• [What the task asks]
In the essay on why doctors keep patients waiting, what is the title of the Business Insider article the author came across?

• [Text provided]
_____

What Time Was My Appointment? by Pat Conrad MD
“Why do doctors always keep me waiting?” a relative asked me recently. Foolishly, I started in on the myriad reasons why appointment times begin the day as mere suggestions and wind up as elusive desires by 3 p.m. And then I started explaining about the insurance mill that has to be cranked up, and how each claim must be fed in and cooked for an indeterminate amount of time that requires all the smelling, sifting, stirring, and sipping of craft beer, without any of the satisfaction, requiring a staff roughly equivalent to a Kardashian’s makeup posse, to move all these bits of parasitic data from one virtual bin to another. I explained that doctors often get calls from the ER, urgent pharmacy questions, “oh by the way” patient problems snuck in past the 15-minute visit slot, and of course the server going down, halting the whole assembly line until the IT wizard arrives. Nope, the relative didn’t want to hear it, she just wanted to tell me how awful, disrespectful, and lunch delaying the whole mess is, and of course she is right. But that doesn’t make this mess an easy mess.
In fact it stinks worse than that C. Diff sample forgotten in the patient bathroom over the weekend. I happened across a Business Insider article called “Why your doctor always keeps you waiting“, which handles the question nicely. It’s very realistic, and by the time you have read through the author’s morning of primary care, you will get the gut-knot feeling of having slogged through it with her. The author adequately demonstrates that traditional primary care docs are undervalued, and underpaid, for a variety of reasons, and promises to offer some solutions in her follow up article. She does wonder whether a system works that crams patients into 15-minute slots in order to pay the bills.

_____

• [Exercise data]
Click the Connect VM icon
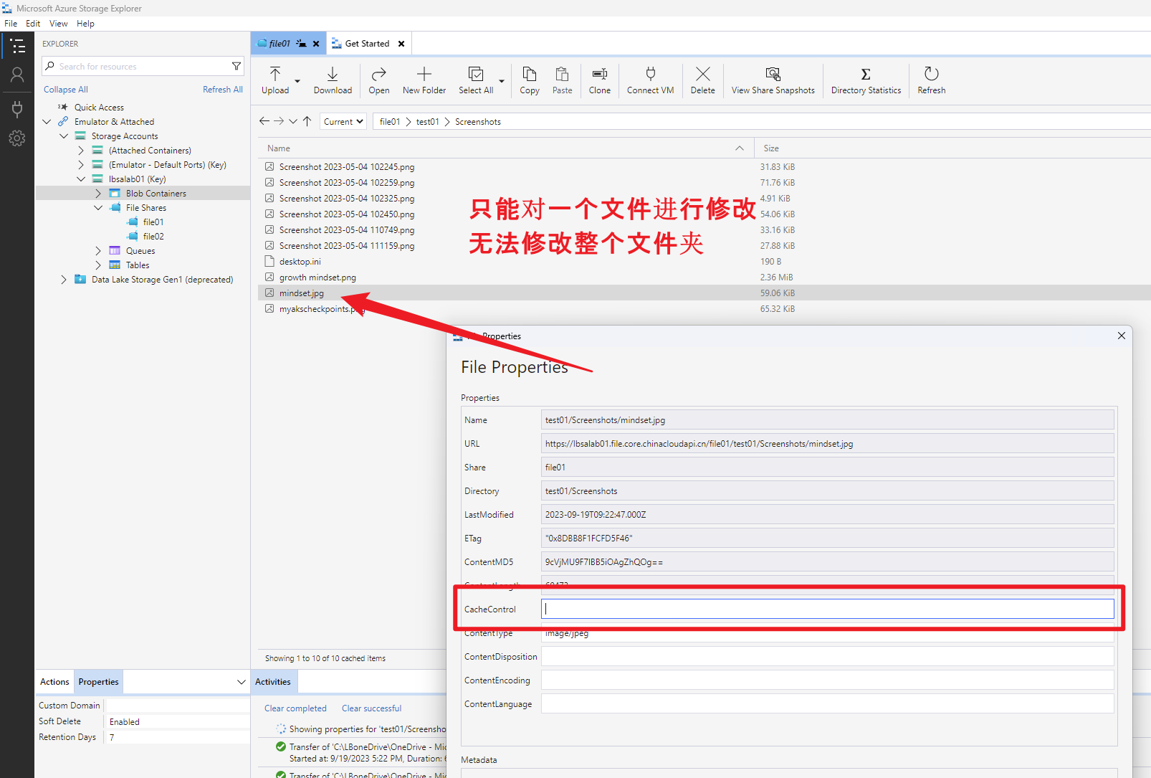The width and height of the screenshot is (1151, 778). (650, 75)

_____

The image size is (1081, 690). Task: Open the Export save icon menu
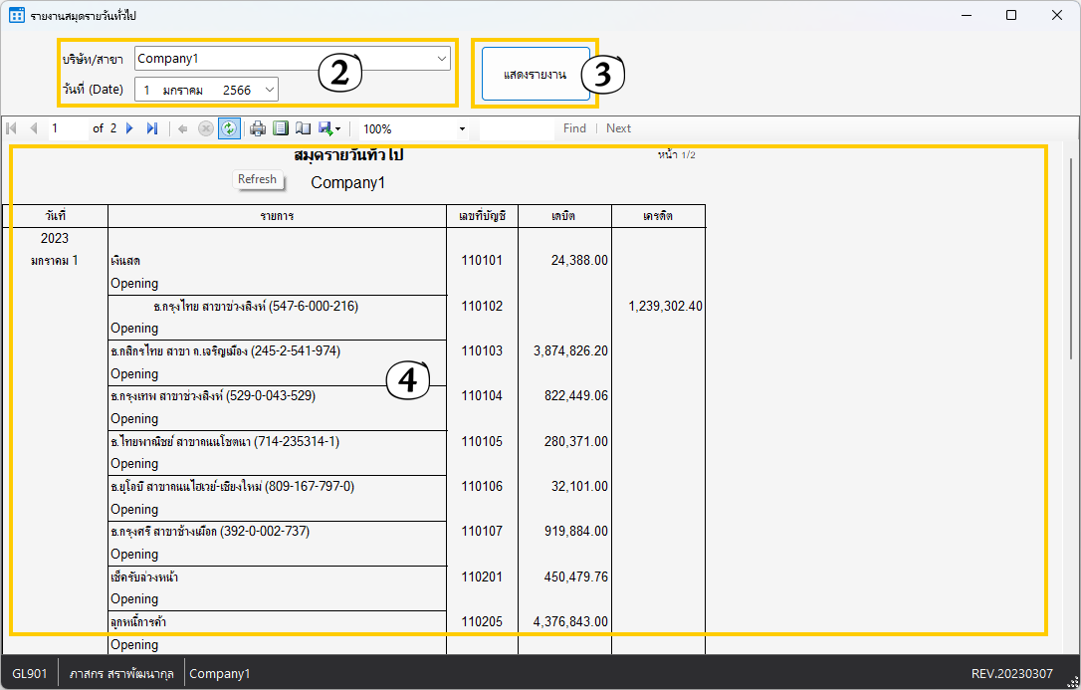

_____

• [Your solution]
"Why your doctor always keeps you waiting"